John Linton .....remains very unclear....at least it does to me.
Telstra Retail continues to 'attack' Exetel's ADSL customer base and it has become almost impossible to maintain the number of customers in Zone One that Telstra Wholesale requires to maintain the current 'discounts for all zones. I did some more work on the possible results of not 'enjoying preferential volume discounts' from Telstra Wholesale if zTelstra Retail continues to take customers from Exetel and enough current Exetel customers chose to move their Exetel ADSL service from the Telstra infrastructure to either AAPT or Optus infrastructure. As I didn't have even the possible numbers, let alone any basis for estimating what the likely take up would be, this was not a particularly useful exercise - but then sometimes commercial life is like that. Irrespective of what those numbers turn out to be, and we will have the possible totals sometime later today, we are unable to do anything about the zone 2 and 3 customers on the Telstra infrastructure as there is no choice in almost all those locations and the NBNCo alternative is some unknown time away.
However my rough math indicated that if half the current Zone One customers currently using Exete/Telstra infrastructure services in Zone One decided to use AAPT based services for their ADSL2 services only (no change in telephone line supplier) then the savings on the port charges and back haul charges would cancel out the steep rise in the port rental charges on the remaining Zone One Telstra charges and 100% of the rise in the Zone Two and Zone Three port charges. If some additional proportion of the remaining Zone One Telstra users elected to move their ADSL service and their Telephone line service to Optus then Exetel would be progressively better off financially and would have 'broken the bonds' of being chained to Testra....a cheerful prospect.
It's anybody's guess as to how many and how soon the NBNCo will provide alternative fibre services in the Telstra Zone 2 and Zone 3 areas - I very much doubt that it will be in my 'commercial life time' and perhaps not even in my actual life time given what changes may occur should there be a change of government at the next Federal election.
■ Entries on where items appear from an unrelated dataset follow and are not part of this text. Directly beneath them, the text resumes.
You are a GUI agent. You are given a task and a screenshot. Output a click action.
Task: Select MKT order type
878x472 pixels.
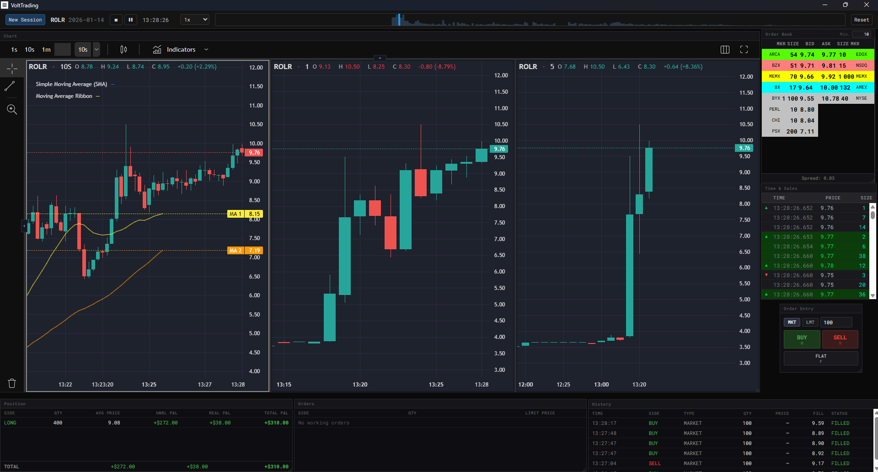click(792, 322)
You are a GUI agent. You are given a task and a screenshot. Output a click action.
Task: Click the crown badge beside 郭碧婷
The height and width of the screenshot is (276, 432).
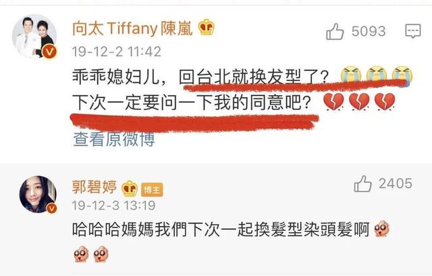[x=130, y=188]
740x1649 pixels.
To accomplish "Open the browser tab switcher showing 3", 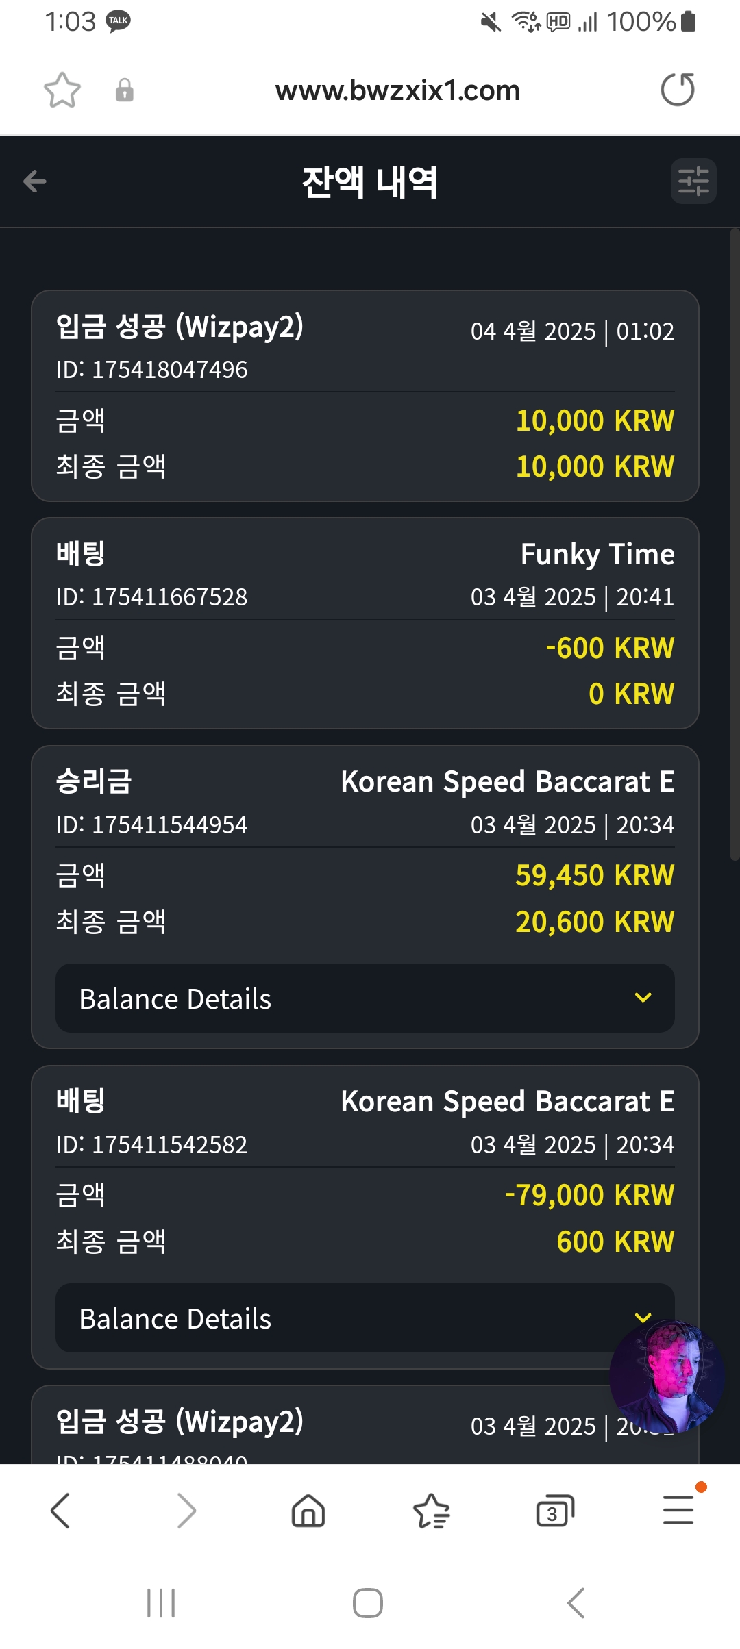I will point(554,1510).
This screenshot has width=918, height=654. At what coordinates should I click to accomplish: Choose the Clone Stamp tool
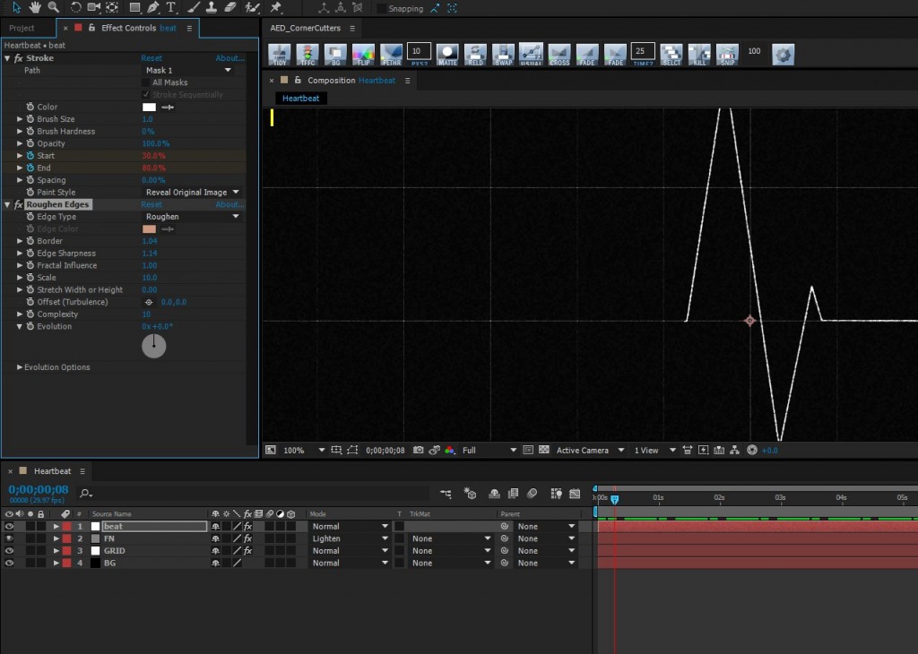[210, 8]
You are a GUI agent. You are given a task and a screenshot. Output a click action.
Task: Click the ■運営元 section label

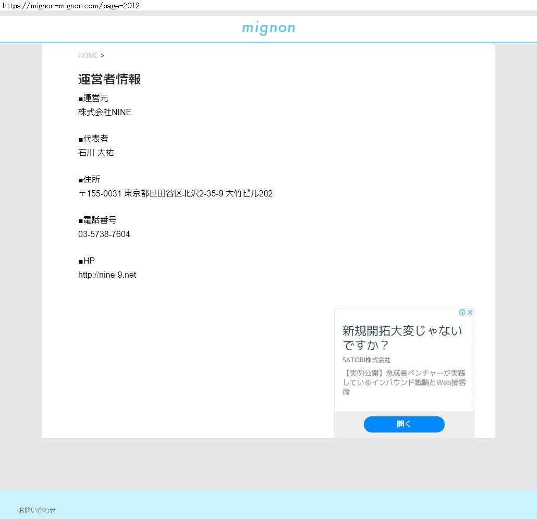(93, 98)
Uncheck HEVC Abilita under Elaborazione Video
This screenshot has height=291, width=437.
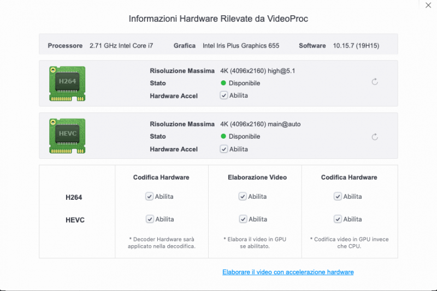coord(243,219)
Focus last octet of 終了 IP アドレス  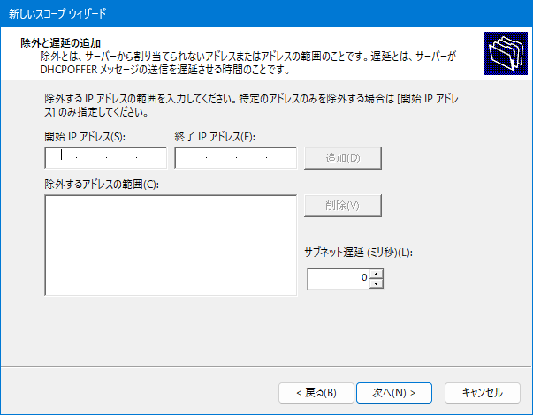coord(281,158)
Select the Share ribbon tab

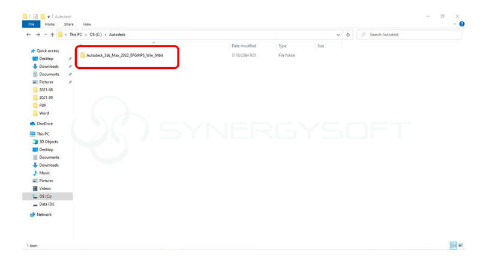point(68,24)
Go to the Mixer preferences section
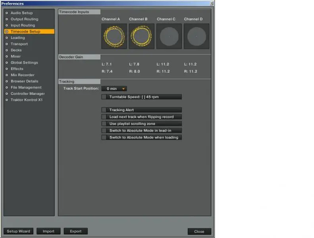Screen dimensions: 314x238 (x=15, y=56)
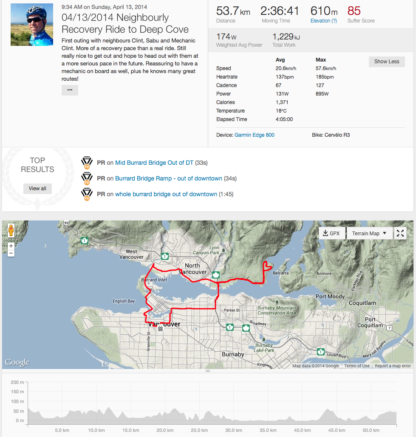This screenshot has width=416, height=437.
Task: Report a map error
Action: coord(393,366)
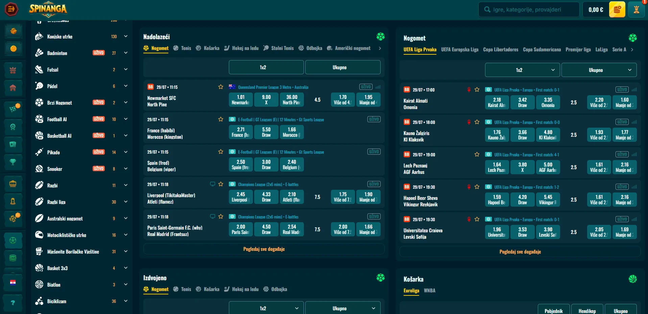Click the Spinanga logo

pos(48,9)
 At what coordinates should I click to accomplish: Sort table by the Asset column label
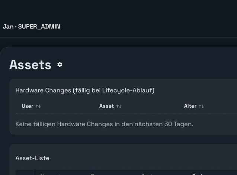106,106
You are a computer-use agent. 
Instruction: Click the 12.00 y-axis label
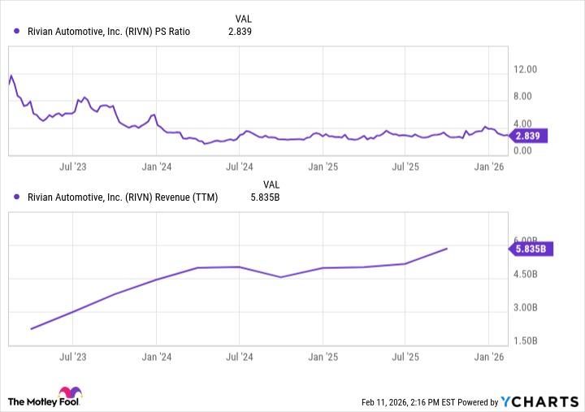point(526,70)
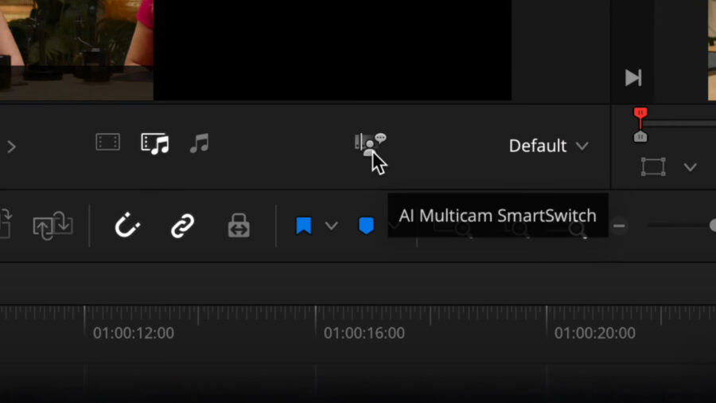Click the timeline zoom slider track
The image size is (716, 403).
676,226

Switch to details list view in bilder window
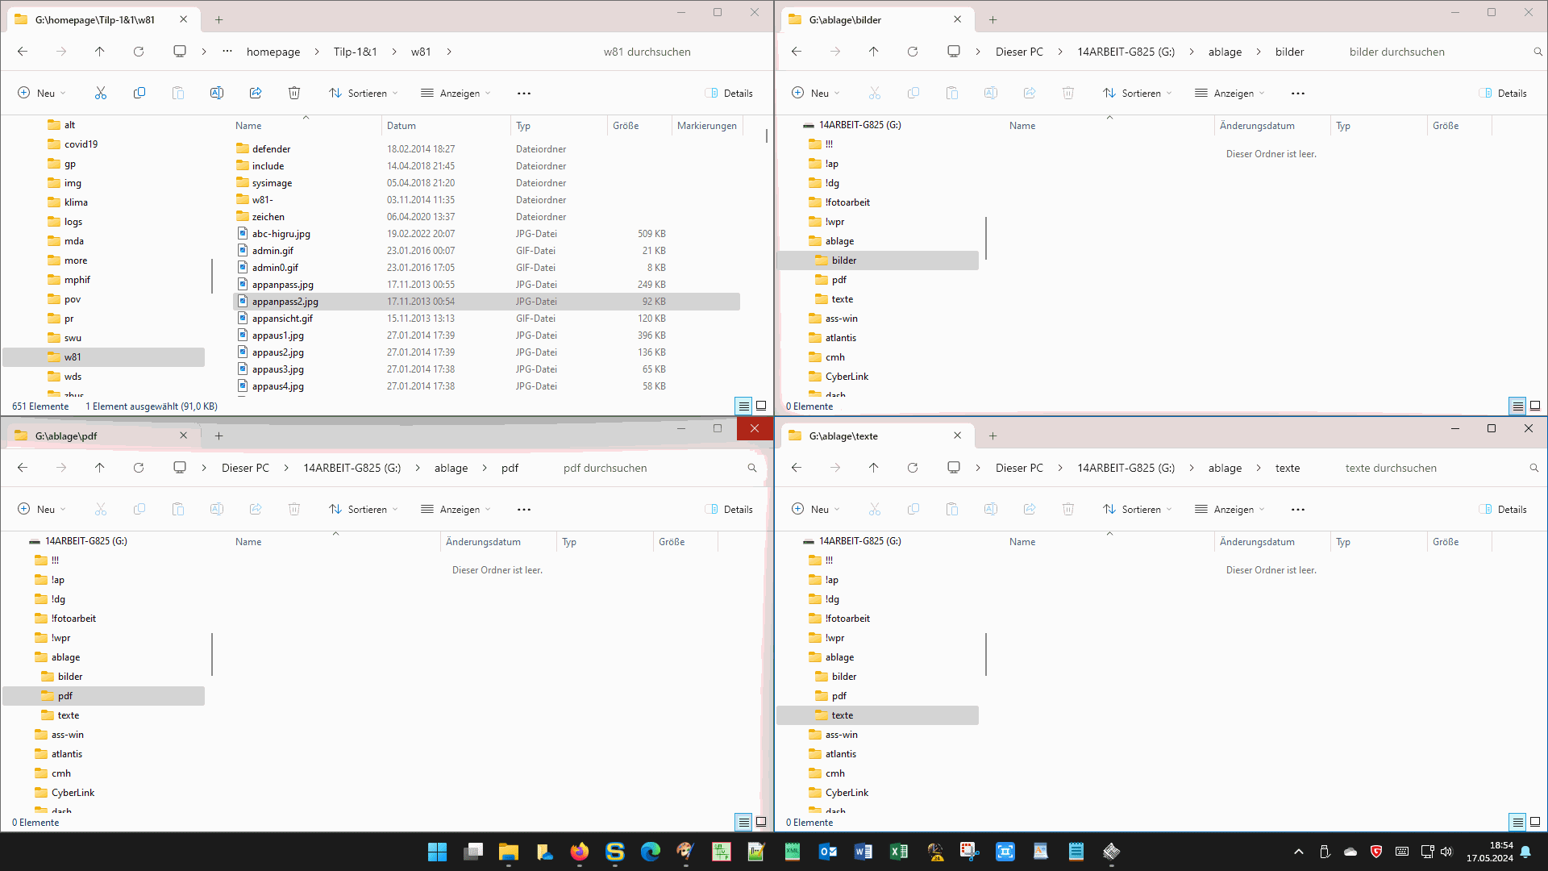pyautogui.click(x=1517, y=406)
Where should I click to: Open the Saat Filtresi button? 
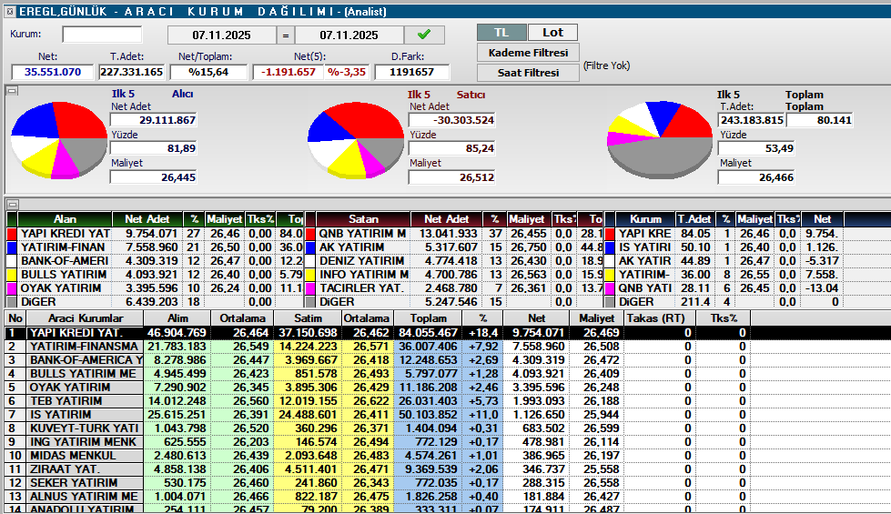coord(528,73)
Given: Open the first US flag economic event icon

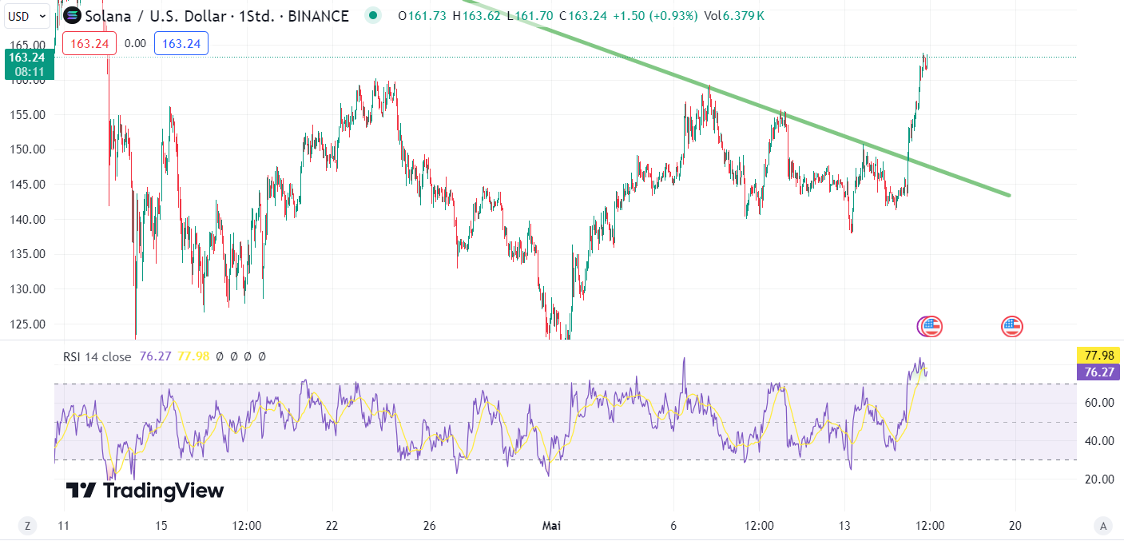Looking at the screenshot, I should point(931,326).
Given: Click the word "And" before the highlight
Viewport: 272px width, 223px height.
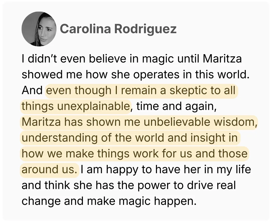Looking at the screenshot, I should click(x=32, y=90).
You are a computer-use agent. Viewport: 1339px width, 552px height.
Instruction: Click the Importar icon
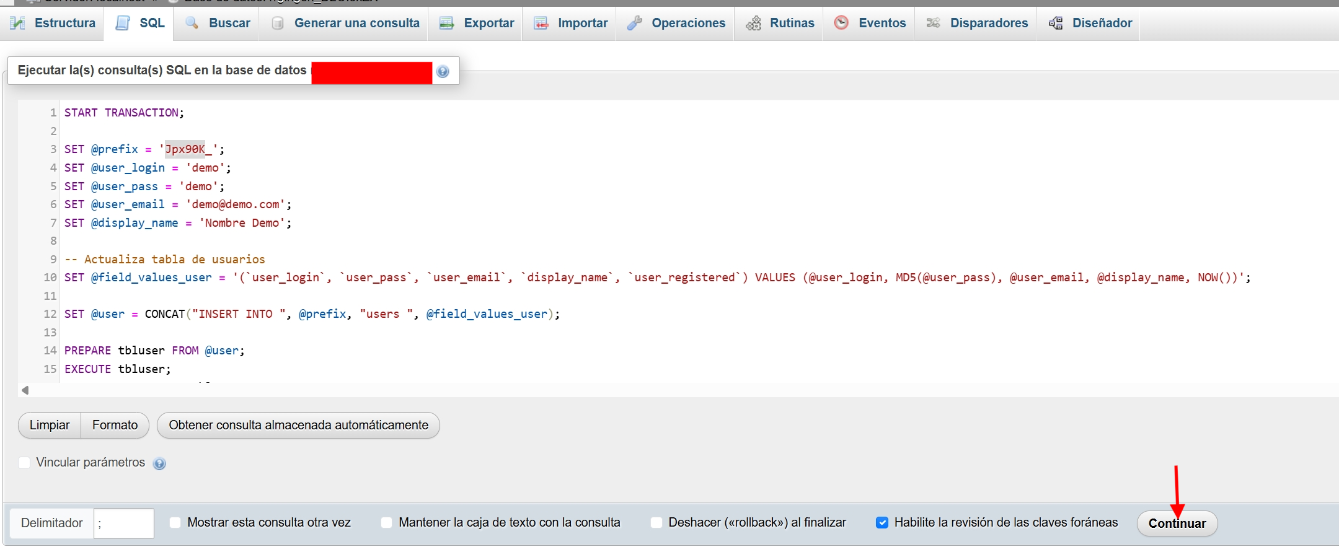coord(541,24)
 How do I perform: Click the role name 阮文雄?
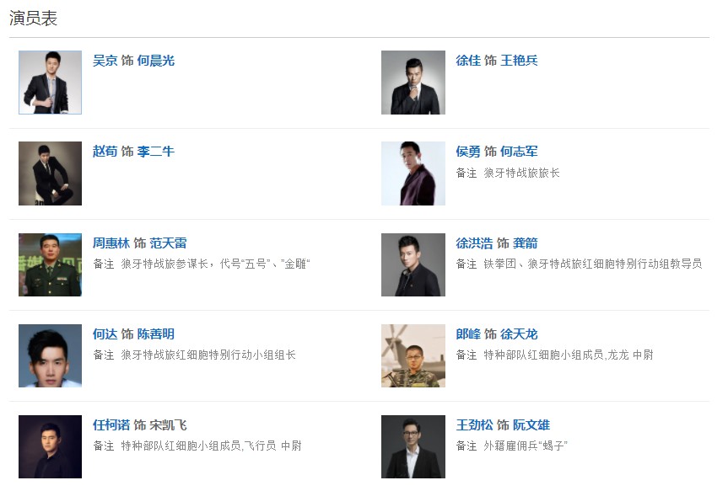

So what Exetel, or anyone else can do to improve the supply of communications services to regional and rural areas is unclear to me. Over time I still think that wireless broadband will provide a more than adequate alternative to ADSL2 but the time frames are as unclear (at least to me) as the time frames for NBN2 availability. Which brings up the question of how to effectively deal with Telstra Wholesale in the near and medium term future....
.....and I have no firm views on either how Exetel might approach that issue nor how Telstra Wholesale may 'conduct themselves' if there actually is a 'real' separation of their retail and wholesale operations - itself something far from clear at the moment. The other issue is what we would do about buying other services from Telstra Wholesale such as, right now, business fibre services and, in some unknown future time frame, possibly mobile broadband services. While we don't buy a lot of fibre business services from Telstra at the moment (and obviously no mobile broadband services) we are slowly increasing our fibre purchases because, as with ADSL, Telstra provide services in areas where no-one else does. So not any sort of clear cut decisions can be made at this precise moment.
The future of the NBNCo (bearing in mind there is still no 'final' version of the wholesale contract) remains uncertain and it would be a brave (and immensely well informed) person who could spell out how that will actually work out over the next three years. Will NBNCo fibre actually become the only game in residential town? If it does what are the time lines for that to happen and, most importantly, when will the PSTN copper actually cease to exist where and when? Those questions are so difficult to even estimate it makes my head hurt just thinking about them....and as a rapidly increasing user of EOC those questions play a major part in Exetel's future plans.
It is a very difficult period in this always interesting industry.